%%

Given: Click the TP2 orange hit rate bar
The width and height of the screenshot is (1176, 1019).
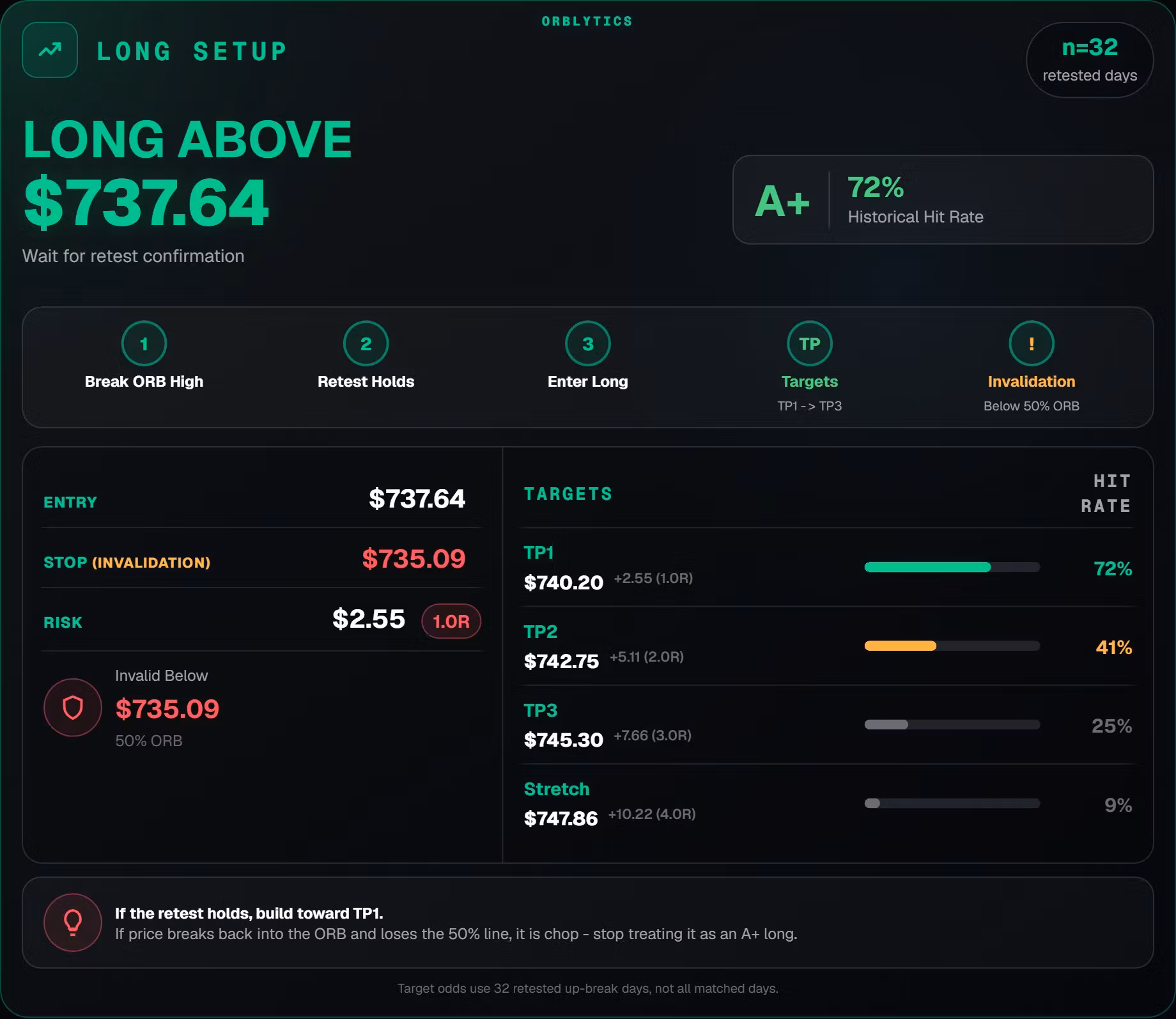Looking at the screenshot, I should click(952, 646).
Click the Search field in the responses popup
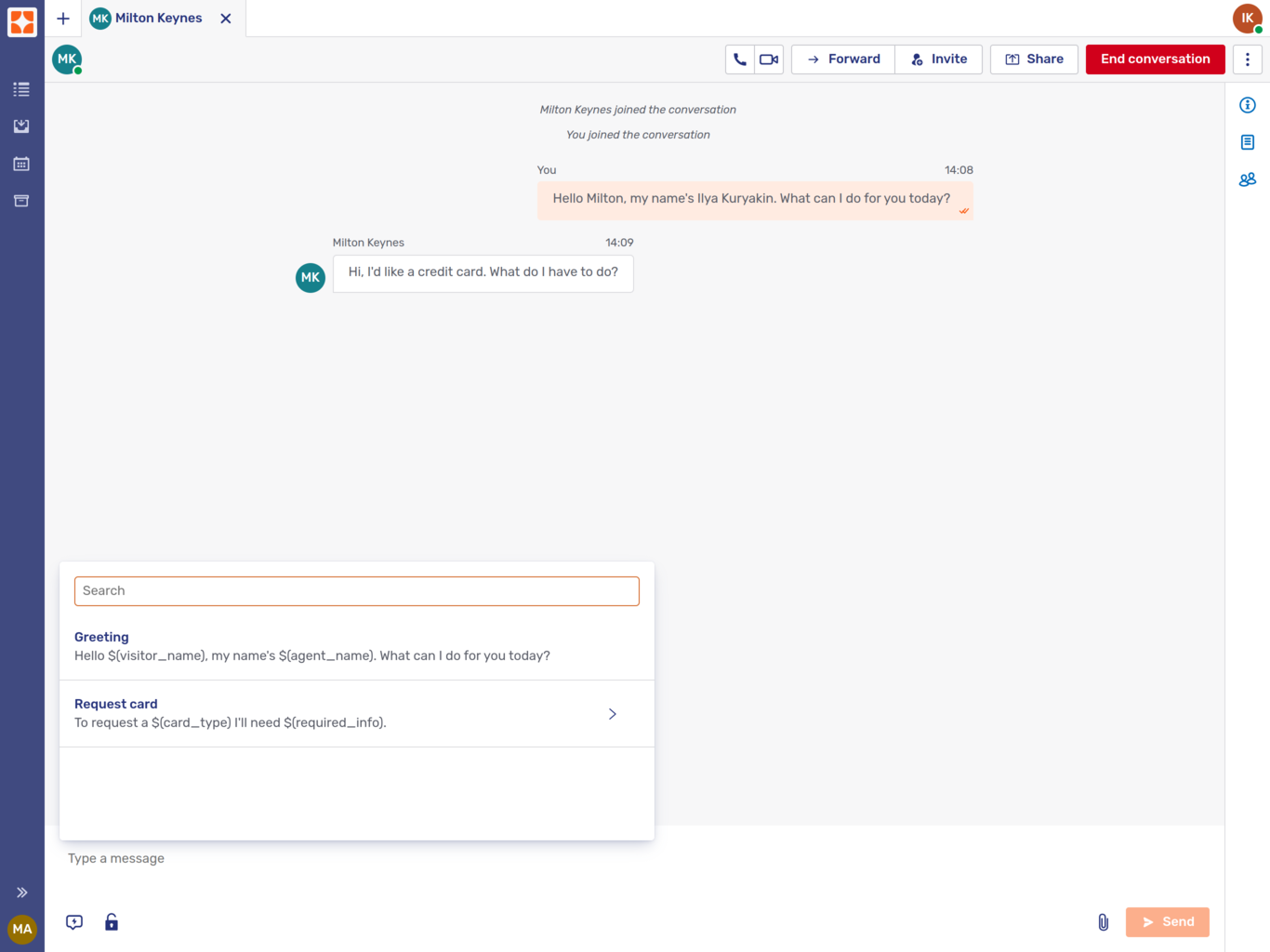The width and height of the screenshot is (1270, 952). (x=356, y=590)
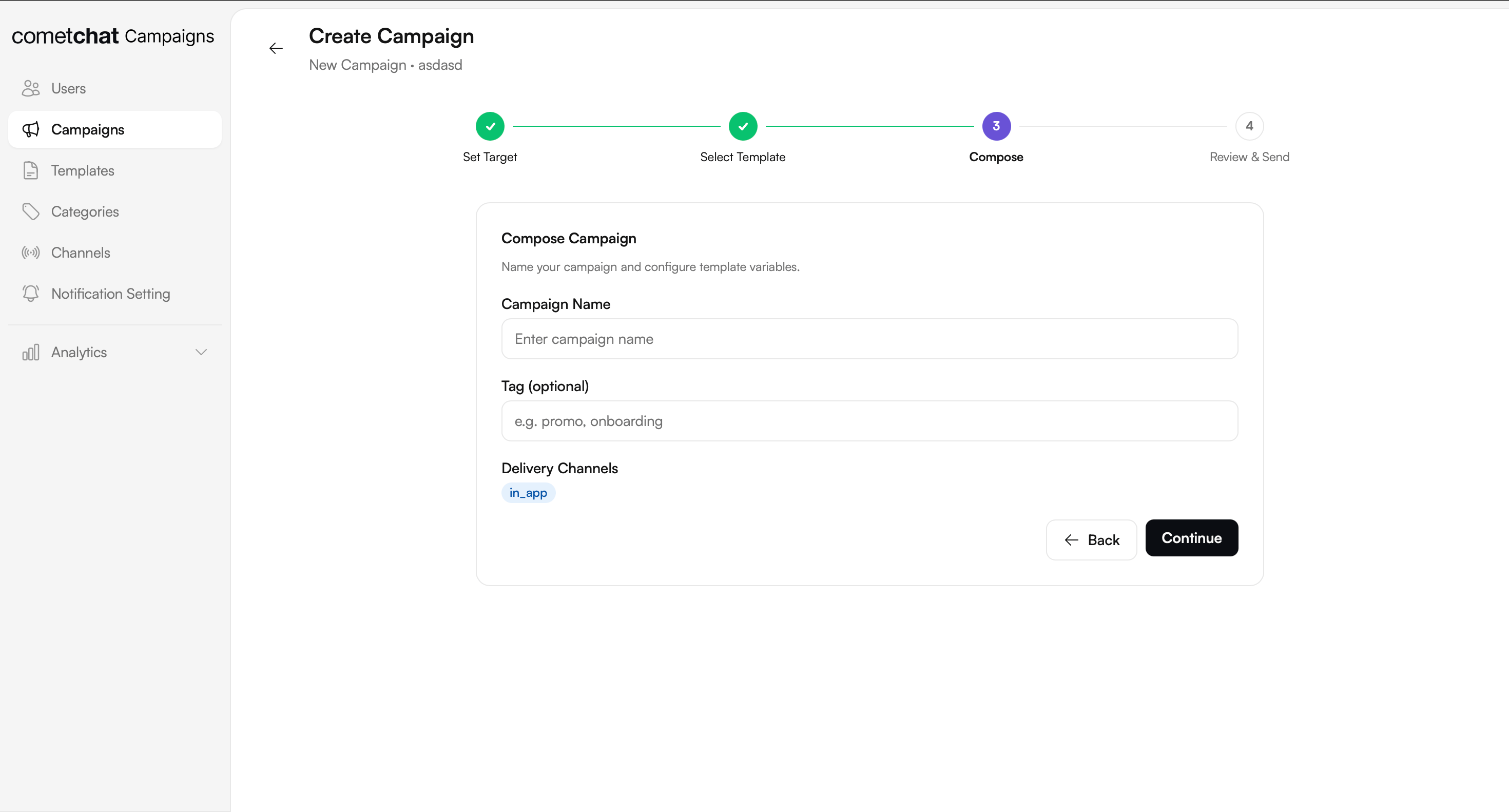Click the Back button in form
Viewport: 1509px width, 812px height.
[x=1091, y=539]
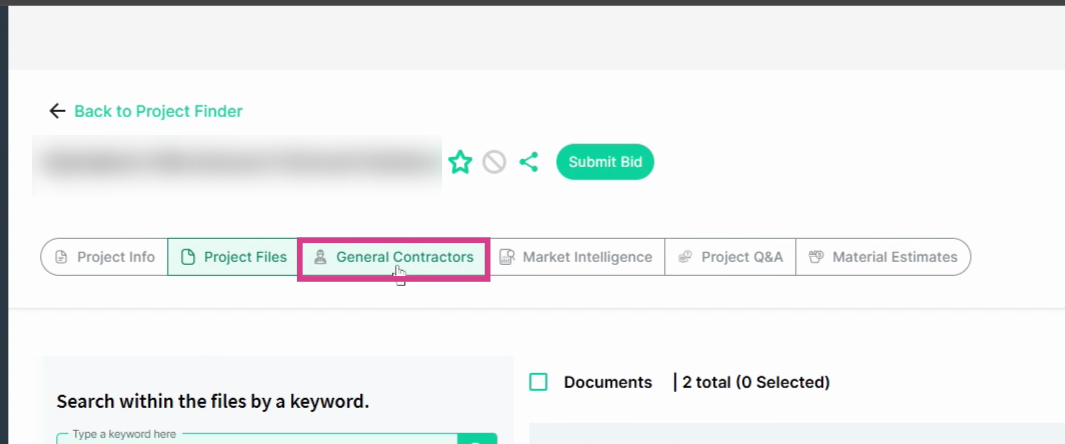1065x444 pixels.
Task: Click the General Contractors worker icon
Action: (x=320, y=257)
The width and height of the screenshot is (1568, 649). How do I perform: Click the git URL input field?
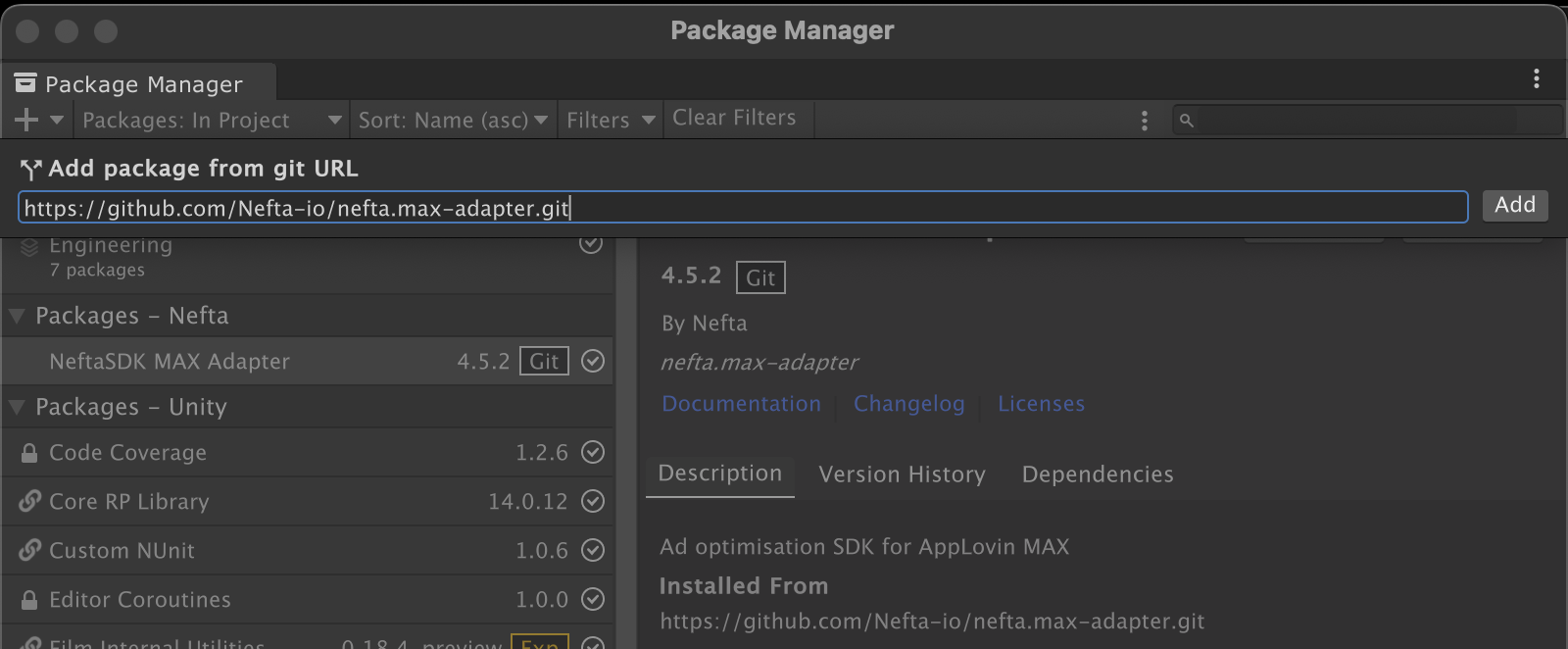(743, 207)
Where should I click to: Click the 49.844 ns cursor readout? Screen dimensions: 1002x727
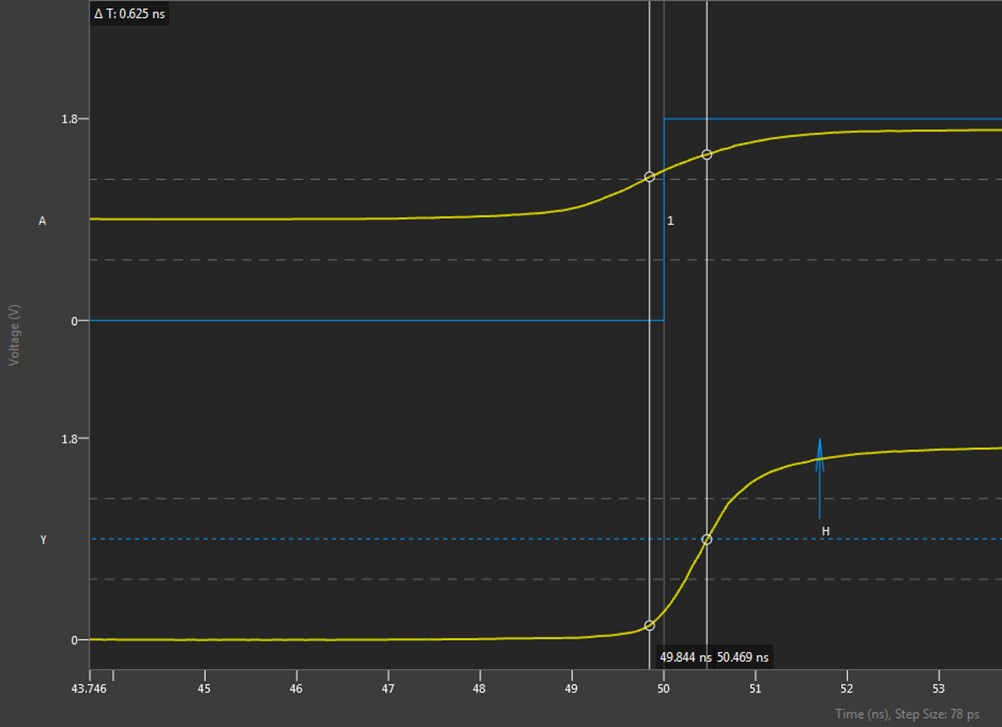coord(685,657)
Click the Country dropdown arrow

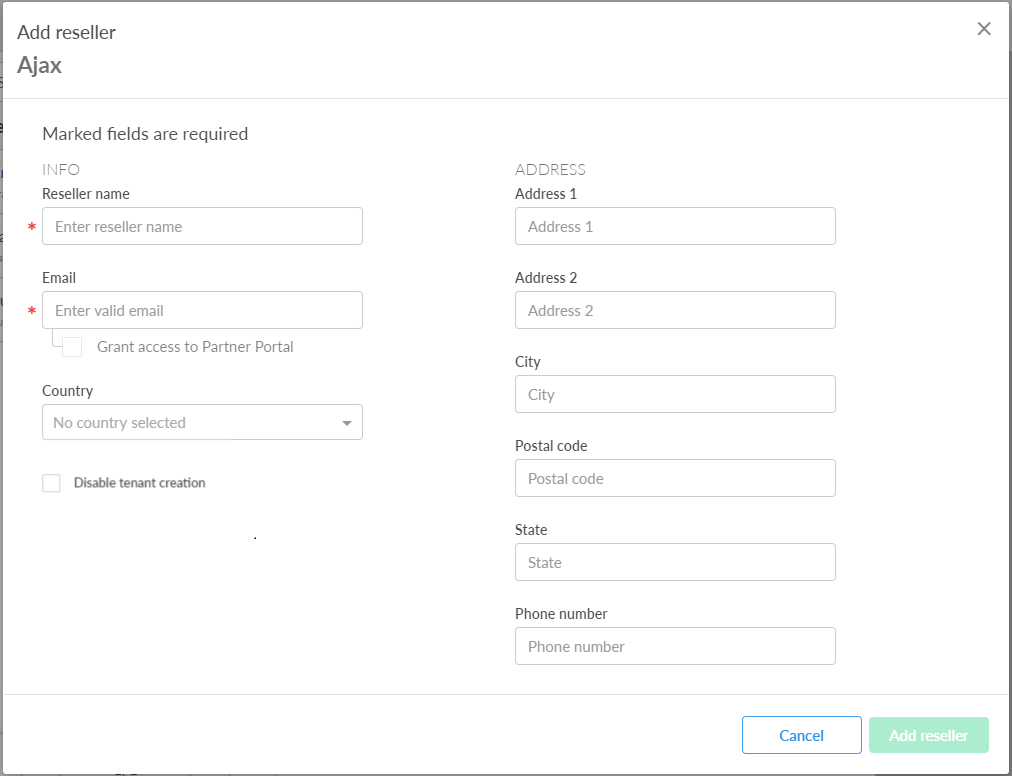click(346, 423)
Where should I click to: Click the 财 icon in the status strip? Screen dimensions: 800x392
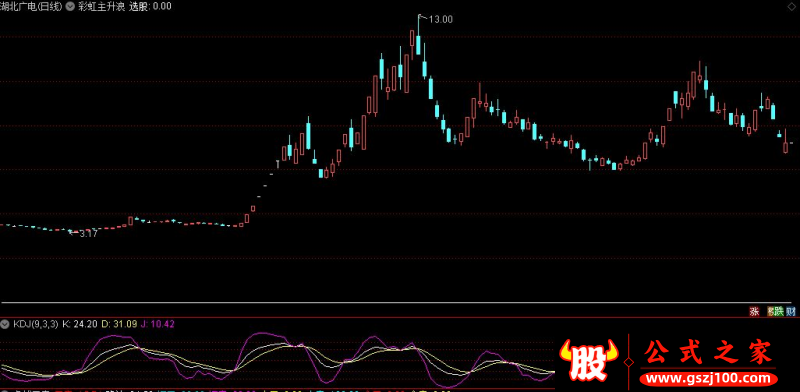point(791,312)
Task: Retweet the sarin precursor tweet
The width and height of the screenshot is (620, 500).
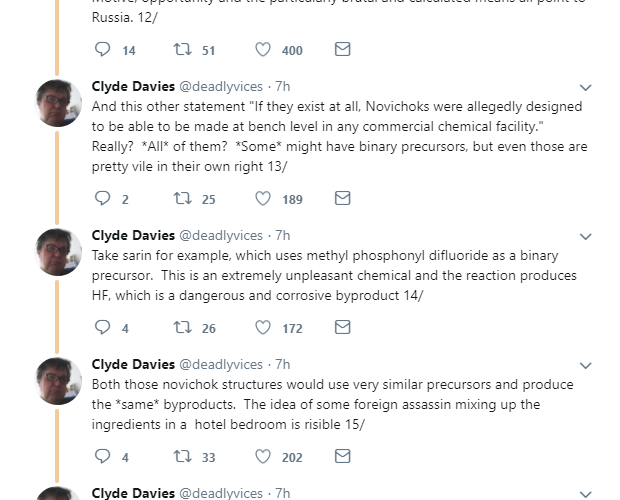Action: tap(182, 327)
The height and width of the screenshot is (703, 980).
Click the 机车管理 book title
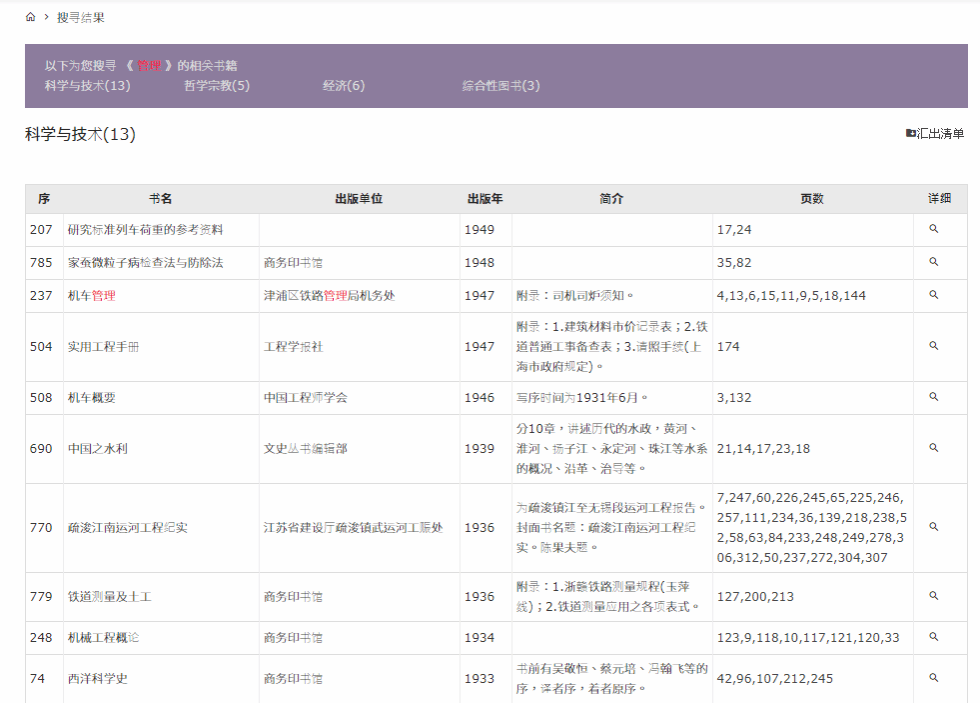click(x=91, y=296)
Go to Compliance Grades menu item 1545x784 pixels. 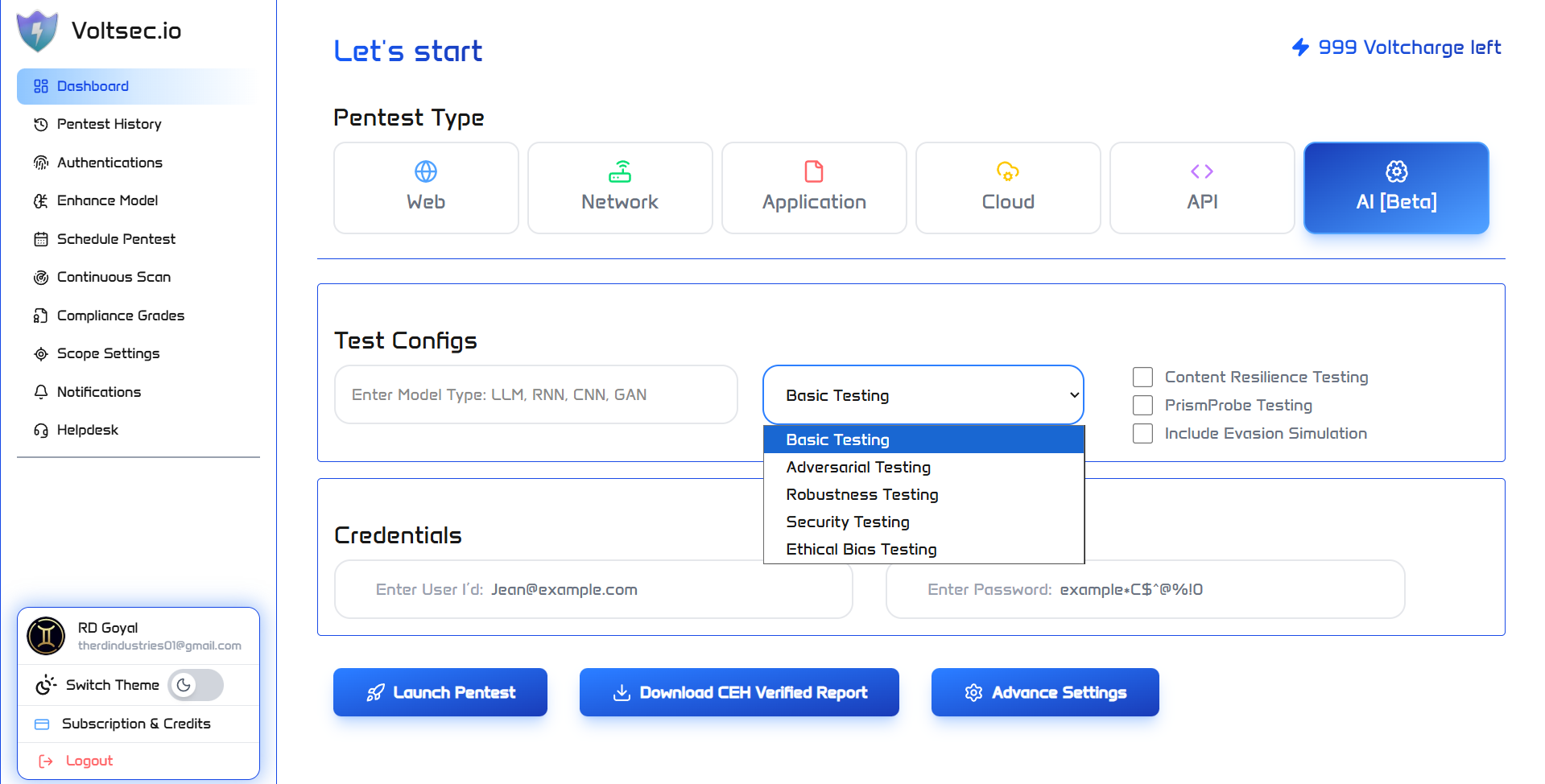click(x=120, y=316)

%%

GIVEN EXERCISE:
Copy the stretch of the records from the line containing "Click the Search field in the responses popup" through the line containing "point(791,312)", substituting "drop-down" for "dropdown" and keeping everything else unchanged. Leave out the pictures.

ANSWER TO THIS PROBLEM:
Click the Search field in the responses popup
The width and height of the screenshot is (1270, 952). (x=356, y=590)
Click the Back button in form
Viewport: 1509px width, 812px height.
[x=1091, y=539]
1065x444 pixels.
Task: Click the General Contractors worker icon
Action: (x=320, y=257)
The width and height of the screenshot is (1568, 649). How do I perform: Click the git URL input field?
(743, 207)
Where should I click to: Click the 49.844 ns cursor readout? Screen dimensions: 1002x727
coord(685,657)
Click the Country drop-down arrow

click(346, 423)
Where should I click to: Click the 财 icon in the status strip? Screen dimensions: 800x392
point(791,312)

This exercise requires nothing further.